:: TO DO ::
Reproduce the rows below, replacing "GUI agent" with "interface agent" wherever it occurs and leaving everything else unchanged.

>> begin SUPPLIED MATERIAL

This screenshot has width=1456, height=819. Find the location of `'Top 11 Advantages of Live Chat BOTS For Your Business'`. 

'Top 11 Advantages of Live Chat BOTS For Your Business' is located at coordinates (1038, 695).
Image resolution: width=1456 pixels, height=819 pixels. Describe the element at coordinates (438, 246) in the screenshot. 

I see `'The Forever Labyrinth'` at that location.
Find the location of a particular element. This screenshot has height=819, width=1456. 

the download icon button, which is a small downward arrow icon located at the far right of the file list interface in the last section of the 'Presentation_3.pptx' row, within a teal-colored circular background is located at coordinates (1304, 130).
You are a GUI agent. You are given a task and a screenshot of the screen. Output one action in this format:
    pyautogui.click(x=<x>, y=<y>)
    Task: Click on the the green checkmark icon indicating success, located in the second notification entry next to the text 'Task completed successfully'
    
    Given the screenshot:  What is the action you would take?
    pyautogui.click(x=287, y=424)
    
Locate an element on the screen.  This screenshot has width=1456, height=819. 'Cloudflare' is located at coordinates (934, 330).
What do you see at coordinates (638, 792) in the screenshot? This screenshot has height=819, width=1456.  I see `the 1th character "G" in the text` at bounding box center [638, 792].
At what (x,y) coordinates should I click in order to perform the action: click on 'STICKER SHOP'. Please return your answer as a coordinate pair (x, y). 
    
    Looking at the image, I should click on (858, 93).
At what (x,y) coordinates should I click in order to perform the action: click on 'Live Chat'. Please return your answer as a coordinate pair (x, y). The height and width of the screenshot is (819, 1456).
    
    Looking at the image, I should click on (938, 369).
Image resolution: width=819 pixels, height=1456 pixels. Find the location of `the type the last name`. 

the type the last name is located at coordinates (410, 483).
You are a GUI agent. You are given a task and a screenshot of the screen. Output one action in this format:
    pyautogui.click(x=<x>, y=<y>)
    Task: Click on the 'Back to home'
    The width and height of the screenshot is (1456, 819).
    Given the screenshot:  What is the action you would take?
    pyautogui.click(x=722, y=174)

>> end SUPPLIED MATERIAL

:: EXPECTED ANSWER ::
This screenshot has width=1456, height=819. Find the location of `'Top 11 Advantages of Live Chat BOTS For Your Business'`. 

'Top 11 Advantages of Live Chat BOTS For Your Business' is located at coordinates (1038, 695).
Image resolution: width=1456 pixels, height=819 pixels. Describe the element at coordinates (438, 246) in the screenshot. 

I see `'The Forever Labyrinth'` at that location.
Find the location of a particular element. This screenshot has height=819, width=1456. 

the download icon button, which is a small downward arrow icon located at the far right of the file list interface in the last section of the 'Presentation_3.pptx' row, within a teal-colored circular background is located at coordinates (1304, 130).
You are a interface agent. You are given a task and a screenshot of the screen. Output one action in this format:
    pyautogui.click(x=<x>, y=<y>)
    Task: Click on the the green checkmark icon indicating success, located in the second notification entry next to the text 'Task completed successfully'
    
    Given the screenshot:  What is the action you would take?
    pyautogui.click(x=287, y=424)
    
Locate an element on the screen.  This screenshot has width=1456, height=819. 'Cloudflare' is located at coordinates (934, 330).
What do you see at coordinates (638, 792) in the screenshot? This screenshot has height=819, width=1456.  I see `the 1th character "G" in the text` at bounding box center [638, 792].
At what (x,y) coordinates should I click in order to perform the action: click on 'STICKER SHOP'. Please return your answer as a coordinate pair (x, y). 
    
    Looking at the image, I should click on (858, 93).
At what (x,y) coordinates should I click in order to perform the action: click on 'Live Chat'. Please return your answer as a coordinate pair (x, y). The height and width of the screenshot is (819, 1456).
    
    Looking at the image, I should click on (938, 369).
Image resolution: width=819 pixels, height=1456 pixels. Find the location of `the type the last name`. 

the type the last name is located at coordinates (410, 483).
You are a interface agent. You are given a task and a screenshot of the screen. Output one action in this format:
    pyautogui.click(x=<x>, y=<y>)
    Task: Click on the 'Back to home'
    The width and height of the screenshot is (1456, 819).
    Given the screenshot:  What is the action you would take?
    pyautogui.click(x=722, y=174)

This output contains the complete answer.